**Document extract:**
|---|
Unemployment rate at historic low | Using Culture To Retain Staff
The big economic news this week is that the unemployment rate has hit historical low of 3.4% with many experts expecting it to drop further.
This is good news for employees who are able to demand a higher wage and also be more choosy with the kind of workplace culture they want to work in. Recent studies show that the number one reason why workers leave their jobs is because of a toxic work culture.
Culture now a competitive advantage
If your business doesn’t have a good culture, or your corporate culture is toxic, then the only way of motivating employees to stay is with financial compensation, a higher wage. This poses problems for businesses already operating on razor-tight margins.
At the recent SL22 conference, STAFFLINK owner Joel Davis spoke of how the growing challenge of hiring and retaining good staff is undoubtedly a cause for concern, but that it also presents an opportunity. Namely, a business’s culture is now its competitive advantage.
He told the story of a business owner who proudly told him that he put aside ten minutes every single day for his employees who needed to cry. He offered this as evidence of his ‘good boss’ credentials. Joel’s response? “How about you do something so that they’re not crying in the first place?”
In other words, good culture doesn’t mean being emotionally accessible, nor does it mean throwing money at a problem and hoping it goes away.
It’s about creating an environment in which your employees can thrive, one where they feel backed up and supported by their leadership team. One where their boss refuses to accept that putting aside ten minutes everyday for ’emotional support’ is sustainable, or even acceptable.
Implications for the PM industry
One of the biggest issues facing the PM industry is the burnout rate of PMs. Their role has become so full on that it is no surprise that many companies are facing huge challenges retaining their staff. Staff who they have often spent months getting up to speed on their systems and ways of doing things.
And you can’t blame the PMs for leaving either, when you consider the immense workload they endure, only made worse by Covid-19 related requirements. Not to mention the prospect of dealing with stressed out landlords and tenants calling them up with unexpected problems.
They really are caught in the middle between their clients on one hand and their boss’s expectations on the other.
Let’s be honest, the job of being a PM can be pretty grim.
But it’s not all bad news. Recent research from Tapi into the attitudes and job satisfaction levels of property managers found that there was near universal consensus that the “human to human” elements of the job were the most satisfying. In other words, PMs enjoy the relationship part of the job.
The feeling of giving great service, of helping someone find a house to live in or helping them find great tenants. What they don’t like is the feeling of being unable to provide the service they want to because of their unmanageable workload.
Australians’ attitudes to work is changing, job satisfaction is more important than ever. Workers are no longer prepared to stay in a job that they don’t like and are leaving those jobs in droves. The PM industry has been particularly affected by this, with estimates from industry leaders putting the yearly burnout rate of PMs at a staggering 20%.
Think about that number, that means that 20% of the workforce leaving each year and needing to be replaced and those replacements to be retrained. The burden created by people leaving due to job dissatisfaction often adds to the burden of those who remain, in a cruel self-reinforcing cycle.
The challenge then is to keep your PMs spending more time on the parts of the job that they love, and that they are best at, doing customer facing roles. Adding value.
Is your business ‘holiday-proof?’
In your average PM office, this problem can often manifest itself around sick days and vacation requests. At a recent panel discussion, Laura Shooter, managing director of SJ Shooter Real Estate, reinforced the importance of making her business ‘holiday-proof.’
Unlike the boss who put aside 10 minutes each day for emotional support, she refused to accept that some of her PMs were dreading to take their holidays because they are too worried about the “s***show” that they would return to because whoever was covering them forgot to do this, or couldn’t get around to doing that.
No wonder retention is such an issue. But here is the twist. Every crisis brings opportunity. The crisis of staff burnout gives the opportunity for culture to become a competitive advantage.
Don’t be the boss who puts ten minutes aside for his staff to cry everyday.
Be the boss who stops them crying in the first place.
|---|
**Record set:**
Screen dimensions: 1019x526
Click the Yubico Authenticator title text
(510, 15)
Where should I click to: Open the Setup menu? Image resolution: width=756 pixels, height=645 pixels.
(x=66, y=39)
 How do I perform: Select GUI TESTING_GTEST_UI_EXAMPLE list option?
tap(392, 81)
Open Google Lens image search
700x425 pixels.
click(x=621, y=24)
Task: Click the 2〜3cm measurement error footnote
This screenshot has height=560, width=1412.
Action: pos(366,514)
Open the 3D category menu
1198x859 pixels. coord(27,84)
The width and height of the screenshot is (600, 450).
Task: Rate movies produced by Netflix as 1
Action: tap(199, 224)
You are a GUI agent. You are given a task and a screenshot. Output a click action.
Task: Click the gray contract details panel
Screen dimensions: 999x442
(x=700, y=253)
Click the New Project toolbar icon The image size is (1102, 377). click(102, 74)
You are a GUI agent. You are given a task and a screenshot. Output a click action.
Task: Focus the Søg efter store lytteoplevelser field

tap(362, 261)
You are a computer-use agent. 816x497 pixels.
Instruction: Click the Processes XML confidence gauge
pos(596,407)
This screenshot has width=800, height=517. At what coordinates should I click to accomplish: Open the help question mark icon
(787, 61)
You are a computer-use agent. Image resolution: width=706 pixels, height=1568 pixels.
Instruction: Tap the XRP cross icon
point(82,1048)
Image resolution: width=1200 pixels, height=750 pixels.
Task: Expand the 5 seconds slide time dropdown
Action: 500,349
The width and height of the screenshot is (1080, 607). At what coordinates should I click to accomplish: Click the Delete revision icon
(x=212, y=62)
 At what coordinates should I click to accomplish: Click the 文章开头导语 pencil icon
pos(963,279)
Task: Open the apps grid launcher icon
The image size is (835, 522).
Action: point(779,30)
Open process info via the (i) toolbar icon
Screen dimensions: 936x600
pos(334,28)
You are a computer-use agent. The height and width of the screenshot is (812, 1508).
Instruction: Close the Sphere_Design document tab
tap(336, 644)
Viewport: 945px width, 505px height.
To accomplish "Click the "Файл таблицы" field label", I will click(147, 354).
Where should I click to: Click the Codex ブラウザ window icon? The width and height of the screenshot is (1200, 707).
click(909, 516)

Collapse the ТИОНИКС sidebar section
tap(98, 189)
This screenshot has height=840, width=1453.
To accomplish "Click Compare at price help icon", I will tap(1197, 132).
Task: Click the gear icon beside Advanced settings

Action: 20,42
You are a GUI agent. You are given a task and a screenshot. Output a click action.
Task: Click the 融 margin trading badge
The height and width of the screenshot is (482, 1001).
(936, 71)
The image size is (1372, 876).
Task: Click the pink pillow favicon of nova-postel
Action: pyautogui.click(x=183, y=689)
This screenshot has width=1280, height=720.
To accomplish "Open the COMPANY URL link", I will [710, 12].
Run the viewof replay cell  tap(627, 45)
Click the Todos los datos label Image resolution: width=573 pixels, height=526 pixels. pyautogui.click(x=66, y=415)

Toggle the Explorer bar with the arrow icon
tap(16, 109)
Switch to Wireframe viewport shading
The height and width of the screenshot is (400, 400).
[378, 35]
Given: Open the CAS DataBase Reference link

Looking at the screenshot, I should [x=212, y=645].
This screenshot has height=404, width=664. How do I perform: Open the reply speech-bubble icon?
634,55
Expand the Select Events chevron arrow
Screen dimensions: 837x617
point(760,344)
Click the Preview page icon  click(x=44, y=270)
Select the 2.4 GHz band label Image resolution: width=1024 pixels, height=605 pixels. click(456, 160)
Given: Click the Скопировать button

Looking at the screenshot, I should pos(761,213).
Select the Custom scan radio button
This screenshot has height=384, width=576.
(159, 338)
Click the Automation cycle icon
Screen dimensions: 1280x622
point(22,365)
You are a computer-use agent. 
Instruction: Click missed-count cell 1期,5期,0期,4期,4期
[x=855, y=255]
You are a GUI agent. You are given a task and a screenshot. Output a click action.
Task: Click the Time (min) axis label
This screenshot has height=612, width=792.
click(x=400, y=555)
|---|
**Exercise set:**
1. According to the article on workplace culture, what yearly burnout rate for PMs do industry leaders estimate?
2. Print the part of the article on workplace culture from "The challenge then" to "to doing that.", word for word.

**Responses per task:**
1. Industry leaders estimate a yearly PM burnout rate of 20%.

2.
The challenge then is to keep your PMs spending more time on the parts of the job that they love, and that they are best at, doing customer facing roles. Adding value.
Is your business ‘holiday-proof?’
In your average PM office, this problem can often manifest itself around sick days and vacation requests. At a recent panel discussion, Laura Shooter, managing director of SJ Shooter Real Estate, reinforced the importance of making her business ‘holiday-proof.’
Unlike the boss who put aside 10 minutes each day for emotional support, she refused to accept that some of her PMs were dreading to take their holidays because they are too worried about the “s***show” that they would return to because whoever was covering them forgot to do this, or couldn’t get around to doing that.